Because the interests of Griffin's three children are at issue, we conclude that it is appropriate to remand so that the judge can reach a decision on the basis of a competent and adequate record and controlling legal principles. We simply add that the issue of any right to child support that Masaya's daughter might have against Griffin's estate was not raised below or on appeal. See Kiken v. Kiken, 149 N.J. 441, 453 (1997); DeCeglia, supra, 265 N.J. Super. at 133 (enforcing support obligation against estate); Koidl v. Schreiber, 214 N.J. Super. 513, 516-17 (App. Div. 1986) (holding that support order entered against father who admitted paternity would be interpreted as requiring support payments to continue after father's death). Masaya presents no argument based on any of those precedents.

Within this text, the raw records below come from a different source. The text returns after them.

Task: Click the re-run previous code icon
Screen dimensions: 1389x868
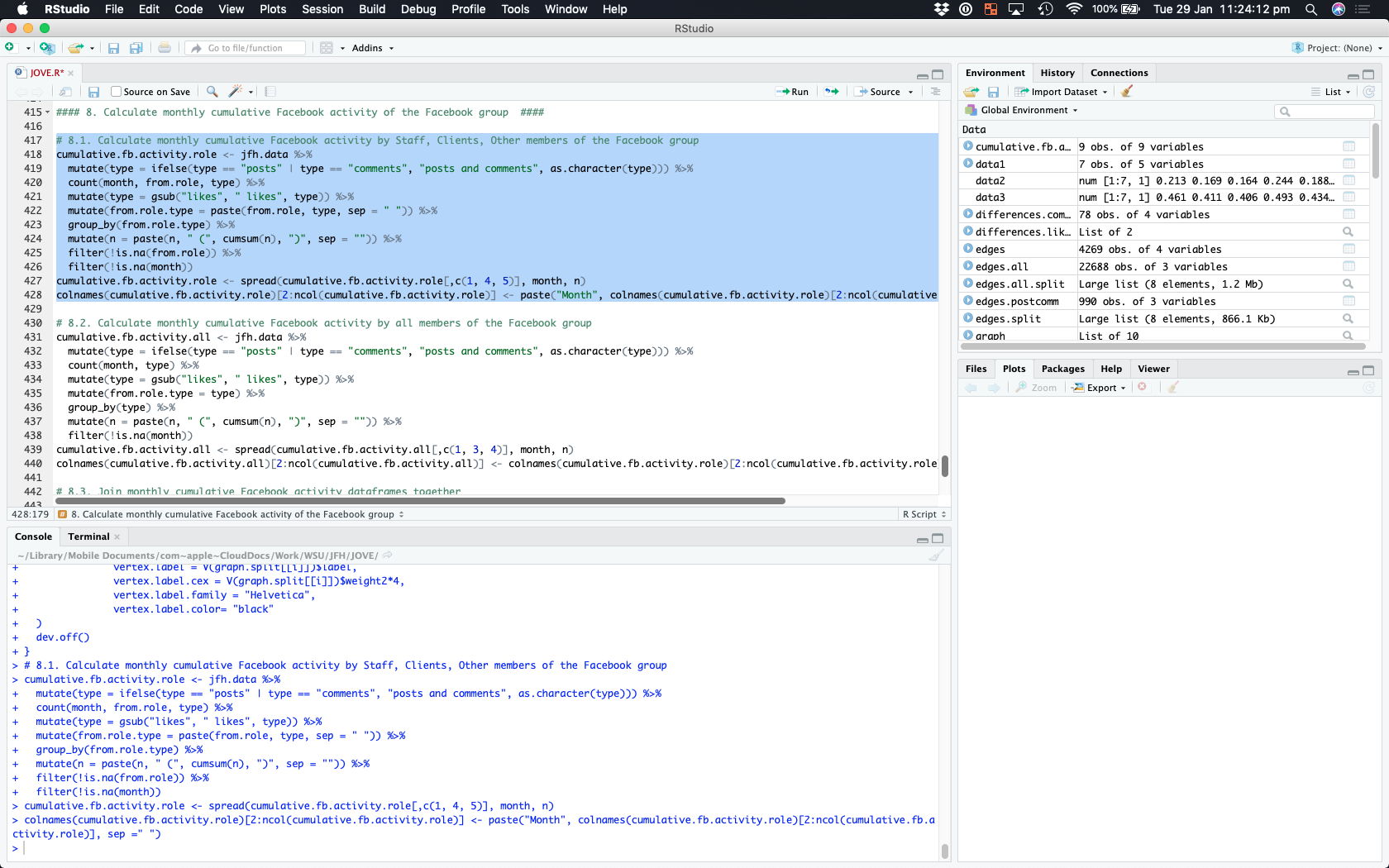Action: [832, 92]
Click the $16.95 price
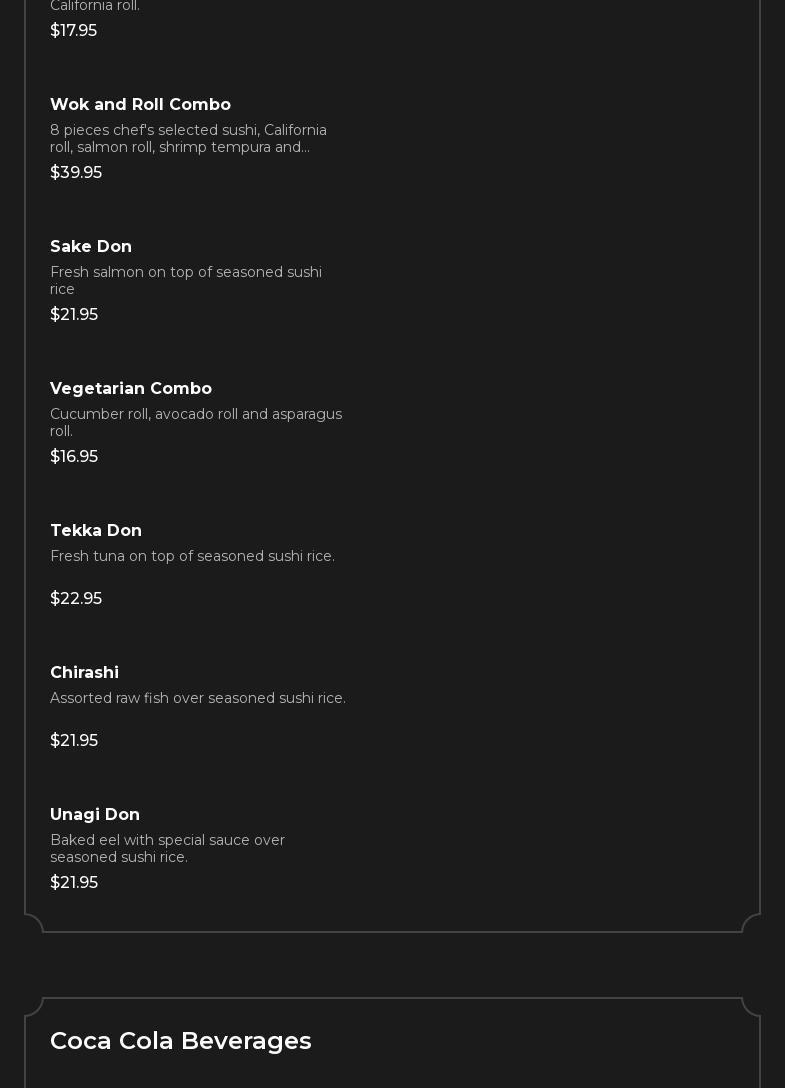 pyautogui.click(x=74, y=457)
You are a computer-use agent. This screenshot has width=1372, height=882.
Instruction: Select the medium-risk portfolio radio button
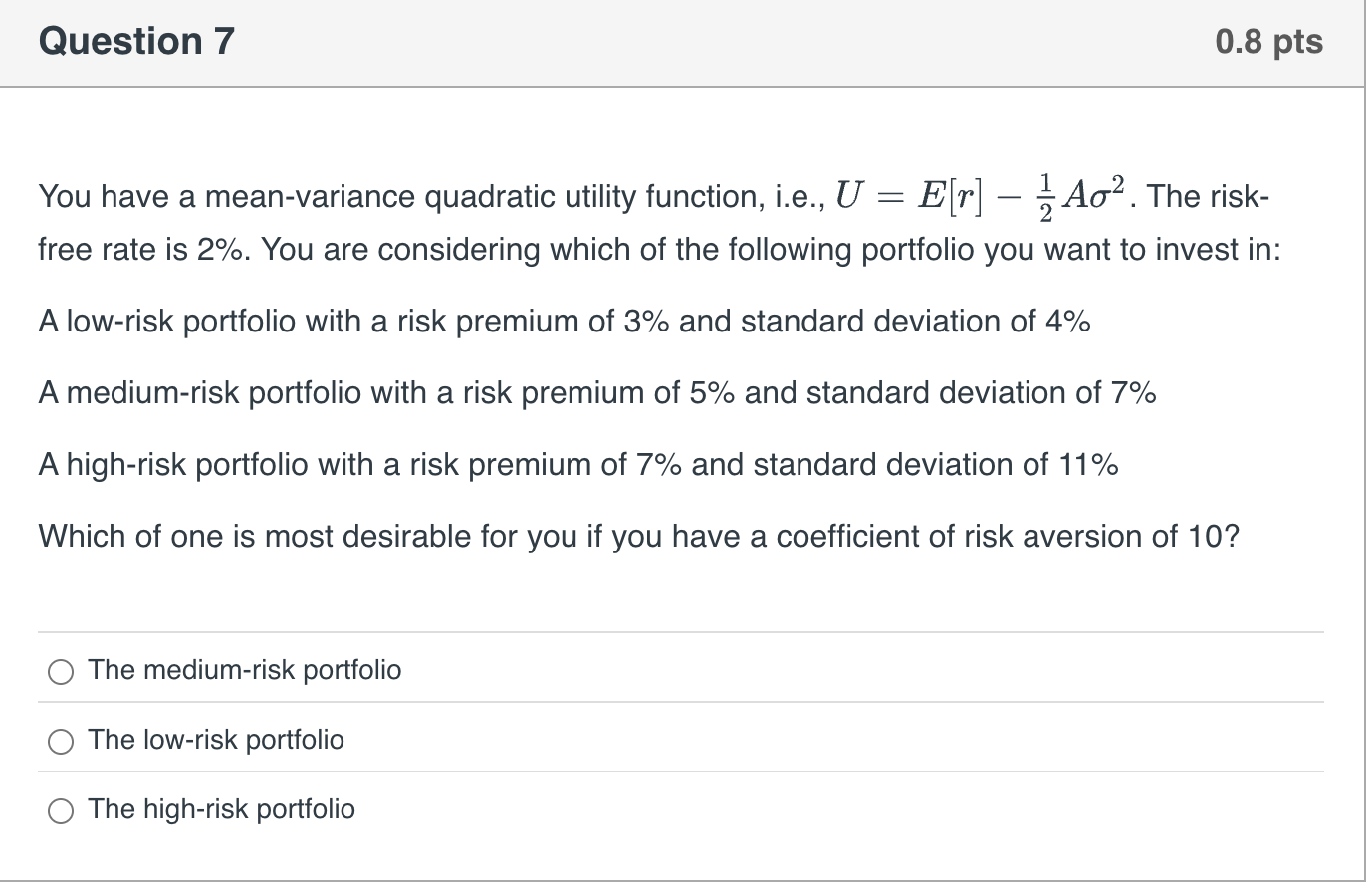(61, 672)
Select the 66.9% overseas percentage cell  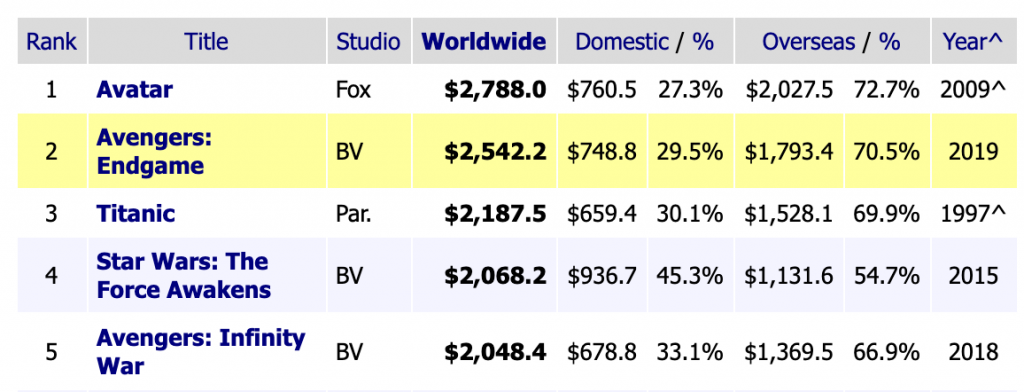point(886,352)
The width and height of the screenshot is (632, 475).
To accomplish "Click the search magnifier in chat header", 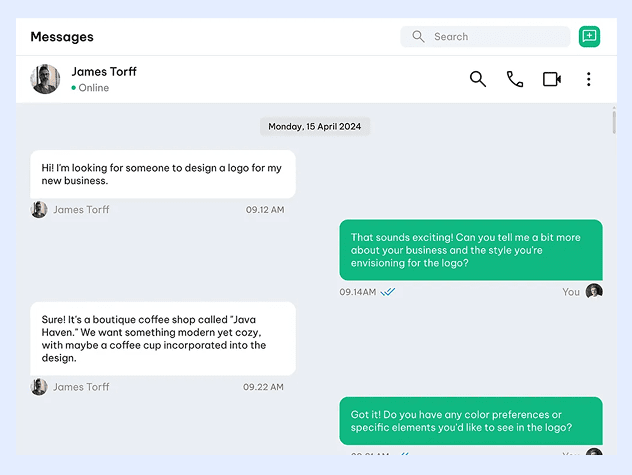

Newman contends that the judge erred by entering an order providing for payment of child support that Griffin owed to Masaya prior to his death. She argues that the order is in conflict with 29 U.S.C.A. 1056(d)(1). The argument lacks sufficient merit to warrant more than the brief comments that follow. R. 2:11-3(e)(1)(E). This order entered by the Family Part to provide for payment of child support arrears and approved as a qualified domestic relations order is permitted by federal law. See 29 U.S.C.A. 1056(d)(3)(B)(ii), (C), (D). Newman does not contend that the judge erred in calculating the arrears.
Affirmed in part; reversed in part and remanded for further proceedings.